Het mes snijdt in dit geval aan twee kanten. Creemers kan de keepers, én verdedigers/verdedigende middenvelders, begeleiden in de teamtraining. Tegelijkertijd wordt voorkomen dat de keeper die geen partijen speelt zijn tijd verliest. “In de trainingen met Ivan wordt er op de individuele werkpunten van de keepers getraind, waardoor alle keepers efficiënt aan het trainen zijn. Wanneer er spelers over zijn, kunnen die perfect meedoen in de oefeningen van Ivan. Dat is de moderne manier van denken.”
Droombaan
Het is bij deze manier van denken waar de droombaan van de ambitieuze Creemers in beeld komt. “Ik word een dagje ouder en moet realistisch zijn. Want als ik morgen niet meer tegen een bal kan trappen, dan denk ik niet dat ik nog keeperstrainer kan zijn. Mijn volgende stap in mijn carrière is dan ook om bij een topclub de hele opleiding, van de jongste jeugd tot het eerste, en alles wat met keepen te maken heeft, te coördineren.” Creemers legt uit om welke zaken dat onder meer gaat. “Ik voer de integratietrainingen bij de club in, breng in beeld welke keepers we zelf hebben en welke (internationale) keepers er op de markt zijn, houd de laatste technologische en wetenschappelijke ontwikkelingen in de gaten en bekijk welke we kunnen implementeren.”

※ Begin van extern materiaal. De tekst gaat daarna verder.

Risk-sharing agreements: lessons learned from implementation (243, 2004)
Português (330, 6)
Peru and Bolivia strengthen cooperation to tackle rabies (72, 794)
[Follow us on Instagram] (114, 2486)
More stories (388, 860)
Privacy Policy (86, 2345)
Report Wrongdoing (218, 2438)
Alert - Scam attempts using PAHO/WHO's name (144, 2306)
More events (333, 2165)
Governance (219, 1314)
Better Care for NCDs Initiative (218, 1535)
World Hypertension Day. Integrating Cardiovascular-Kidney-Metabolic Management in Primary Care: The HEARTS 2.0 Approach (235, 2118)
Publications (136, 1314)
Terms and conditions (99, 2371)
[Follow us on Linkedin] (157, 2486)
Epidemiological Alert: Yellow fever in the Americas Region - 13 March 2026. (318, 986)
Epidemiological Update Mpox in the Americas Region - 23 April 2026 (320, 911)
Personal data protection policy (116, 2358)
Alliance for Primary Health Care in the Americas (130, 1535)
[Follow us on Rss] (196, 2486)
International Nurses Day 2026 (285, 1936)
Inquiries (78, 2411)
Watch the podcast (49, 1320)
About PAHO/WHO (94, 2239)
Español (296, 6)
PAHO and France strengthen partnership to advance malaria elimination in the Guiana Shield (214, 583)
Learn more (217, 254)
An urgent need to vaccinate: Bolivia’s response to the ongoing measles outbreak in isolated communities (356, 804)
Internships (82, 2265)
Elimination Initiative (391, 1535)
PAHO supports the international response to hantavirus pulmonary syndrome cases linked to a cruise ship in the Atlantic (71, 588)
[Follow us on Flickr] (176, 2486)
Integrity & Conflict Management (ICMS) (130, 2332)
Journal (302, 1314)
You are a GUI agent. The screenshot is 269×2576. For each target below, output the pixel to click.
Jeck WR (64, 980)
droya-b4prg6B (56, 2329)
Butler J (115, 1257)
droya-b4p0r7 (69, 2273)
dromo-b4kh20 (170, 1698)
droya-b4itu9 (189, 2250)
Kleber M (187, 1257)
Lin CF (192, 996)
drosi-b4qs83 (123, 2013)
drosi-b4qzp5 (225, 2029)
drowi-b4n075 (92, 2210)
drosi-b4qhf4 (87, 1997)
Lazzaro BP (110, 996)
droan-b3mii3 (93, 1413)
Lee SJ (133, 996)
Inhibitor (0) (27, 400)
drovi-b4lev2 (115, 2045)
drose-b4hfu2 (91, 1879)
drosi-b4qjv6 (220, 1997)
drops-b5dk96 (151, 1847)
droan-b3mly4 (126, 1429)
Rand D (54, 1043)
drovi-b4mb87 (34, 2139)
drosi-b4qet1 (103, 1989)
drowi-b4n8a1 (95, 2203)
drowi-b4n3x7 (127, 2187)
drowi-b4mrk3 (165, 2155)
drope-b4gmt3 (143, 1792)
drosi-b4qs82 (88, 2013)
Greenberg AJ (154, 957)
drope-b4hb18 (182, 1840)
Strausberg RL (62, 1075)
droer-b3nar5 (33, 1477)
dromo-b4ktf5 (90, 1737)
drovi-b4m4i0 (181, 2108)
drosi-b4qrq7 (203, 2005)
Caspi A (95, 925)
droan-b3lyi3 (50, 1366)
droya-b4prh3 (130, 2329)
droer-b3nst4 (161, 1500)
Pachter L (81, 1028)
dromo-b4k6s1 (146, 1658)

Mijn droom is om bij een topclub de hele opleiding, van de jongste jeugd tot het eerste, en alles wat met keepen te maken heeft, te coördineren
Ook gaat Pat Creemers met de keeperstrainers het veld op. Hij helpt en assisteert hen als tweede keeperstrainer. “Dit soort projecten spreken mij erg aan. Het moet nu ergens op het juiste moment op de juiste plaats vallen. Naar mijn mening heeft het een grote meerwaarde. Dit moet nu ook door de clubs gezien worden. Afgelopen zomer waren er concrete en verregaande contacten met een Belgische topclub, maar uiteindelijk was de financiële constructie binnen de licentievoorwaarden van de Belgische voetbalbond niet mogelijk. We zien wel wat de toekomst brengt.”